**What to produce:**
Data follows below. Repeat exactly the lines between the line holding "You are a computer-use agent. Image" and the line holding "Task: Click the 中国养猪网 label below chart", inclusive, and nothing more; drop pictures.

++++ Data supplied ++++

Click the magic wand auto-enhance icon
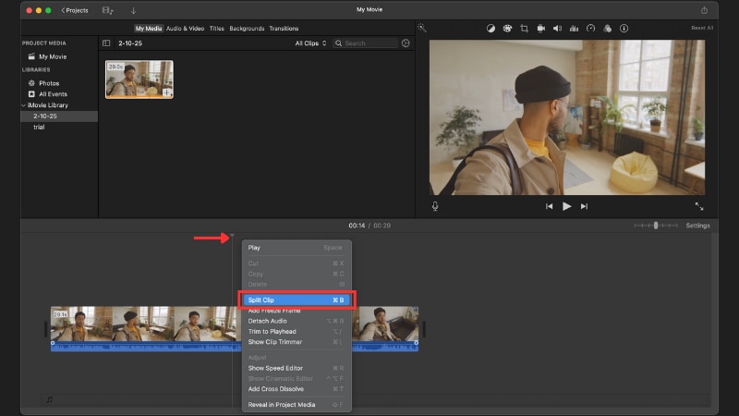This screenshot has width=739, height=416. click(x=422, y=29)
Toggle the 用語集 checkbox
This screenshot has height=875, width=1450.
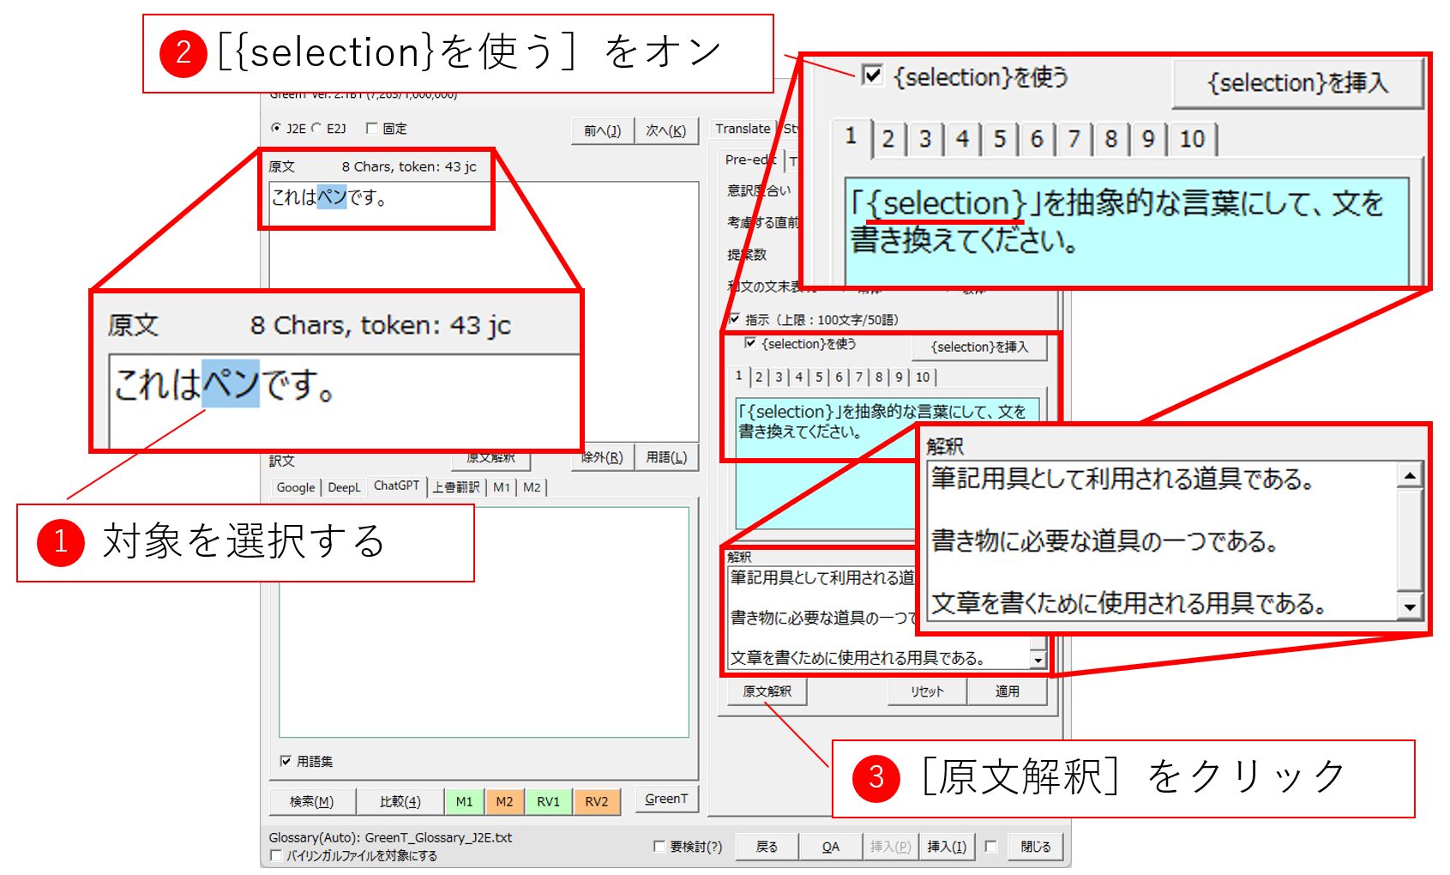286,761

++++
++++ Data supplied ++++

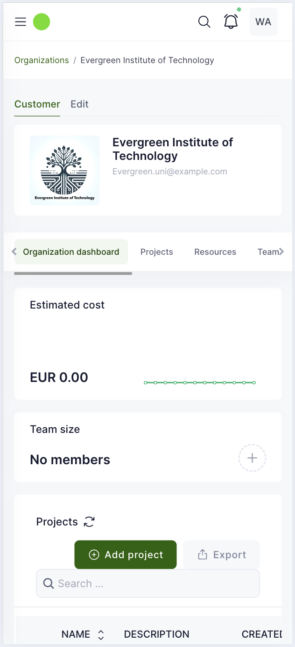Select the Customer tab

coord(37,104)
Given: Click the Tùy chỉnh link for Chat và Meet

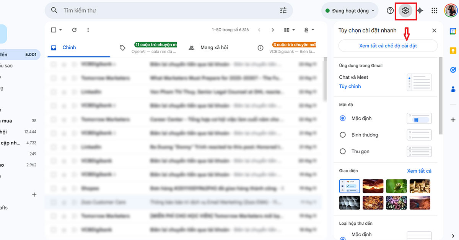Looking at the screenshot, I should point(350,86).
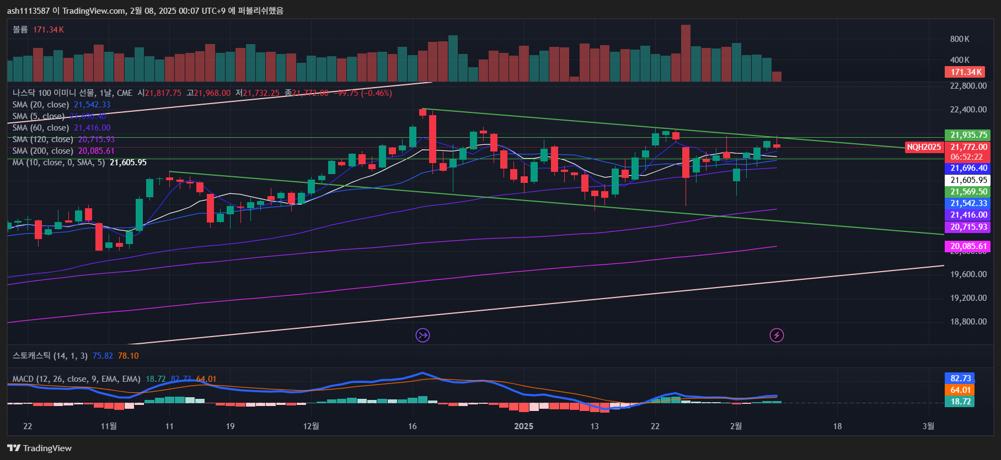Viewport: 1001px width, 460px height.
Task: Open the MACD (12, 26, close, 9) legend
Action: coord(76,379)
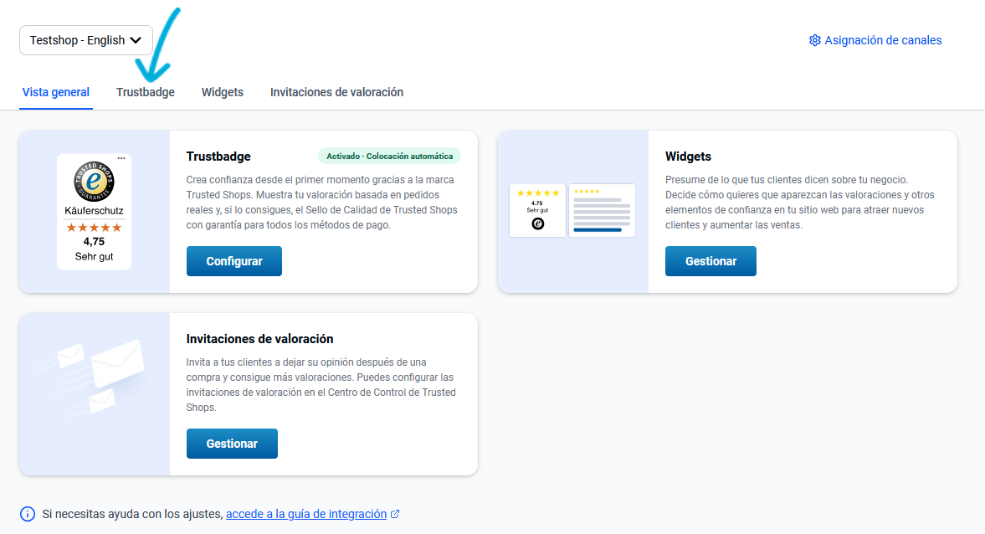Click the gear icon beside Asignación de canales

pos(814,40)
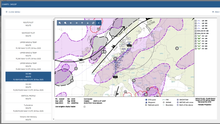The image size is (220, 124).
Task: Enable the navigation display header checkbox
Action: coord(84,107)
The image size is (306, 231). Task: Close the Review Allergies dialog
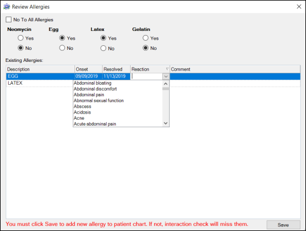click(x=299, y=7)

++++
++++ Data supplied ++++

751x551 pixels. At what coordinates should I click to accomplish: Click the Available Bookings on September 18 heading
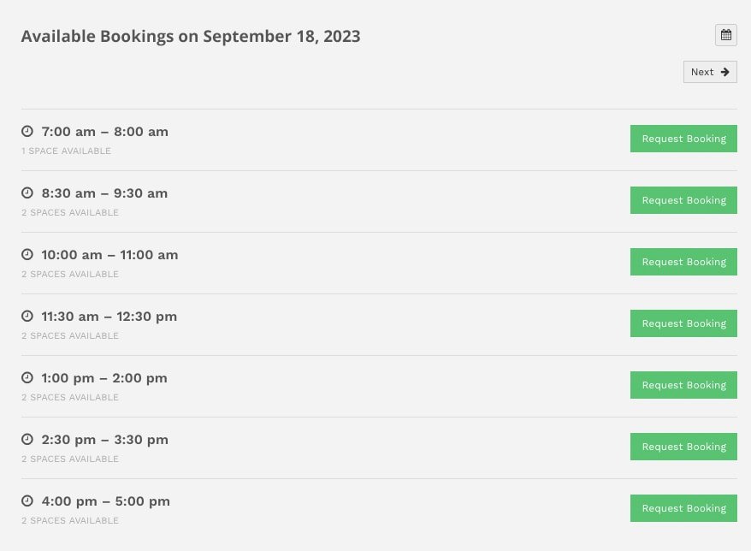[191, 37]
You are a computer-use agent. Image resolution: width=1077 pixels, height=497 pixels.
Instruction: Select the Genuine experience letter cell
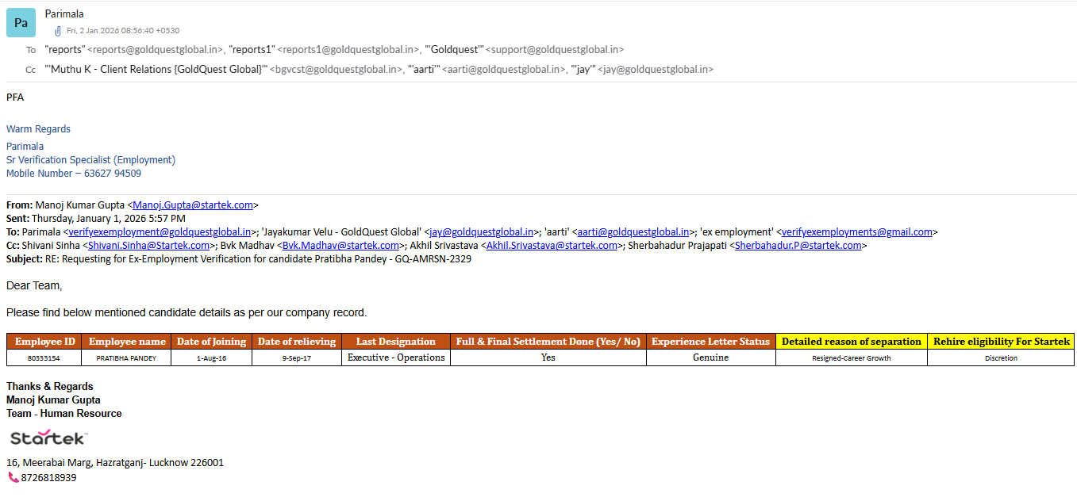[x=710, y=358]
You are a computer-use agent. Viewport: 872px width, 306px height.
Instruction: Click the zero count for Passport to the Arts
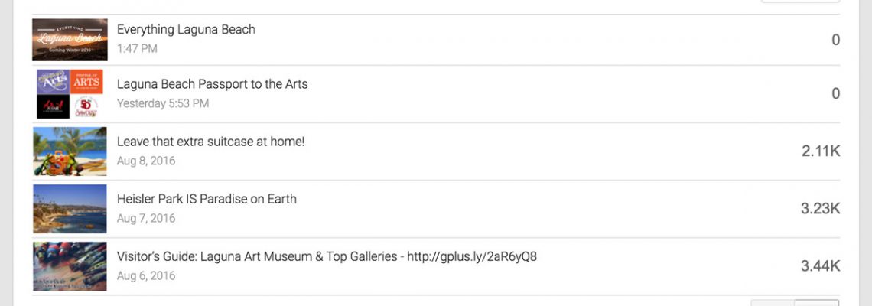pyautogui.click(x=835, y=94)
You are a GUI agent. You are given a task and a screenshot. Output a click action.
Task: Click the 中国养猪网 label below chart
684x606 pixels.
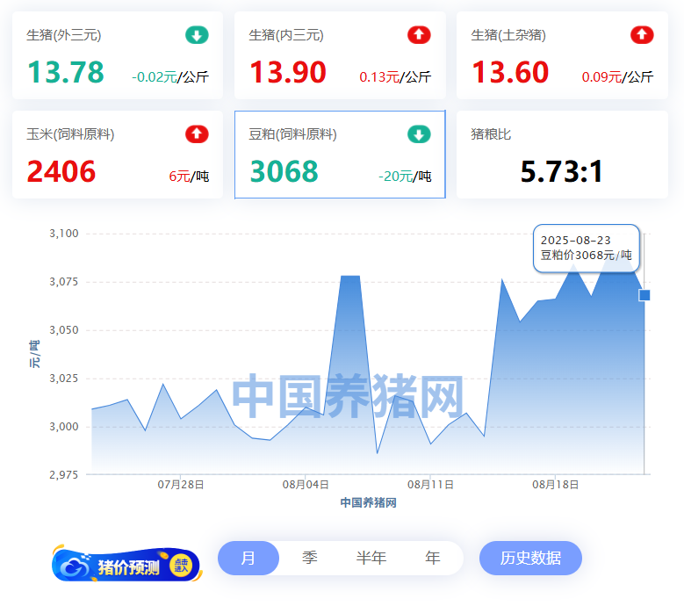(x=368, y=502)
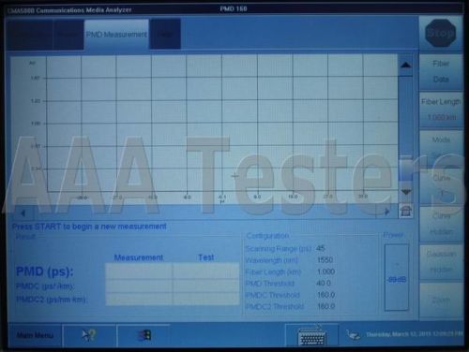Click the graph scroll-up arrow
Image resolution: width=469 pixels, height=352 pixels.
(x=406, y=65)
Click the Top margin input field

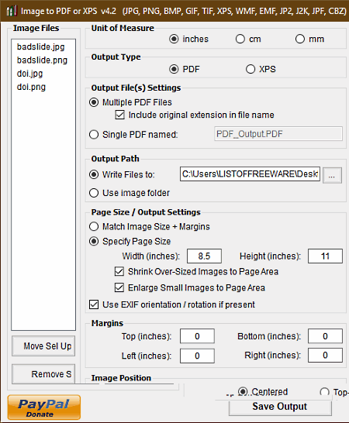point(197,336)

++++

**Answer space:**
You are a computer-use agent. Image resolution: width=1077 pixels, height=497 pixels.
Instruction: Select the Genuine experience letter cell
[x=710, y=358]
You are a computer-use agent. Viewport: 872px width, 306px height.
Instruction: Click the zero count for Passport to the Arts
pyautogui.click(x=835, y=94)
You are a GUI agent. You are given a task and a screenshot. Output a click action.
Task: Click the 中国养猪网 label below chart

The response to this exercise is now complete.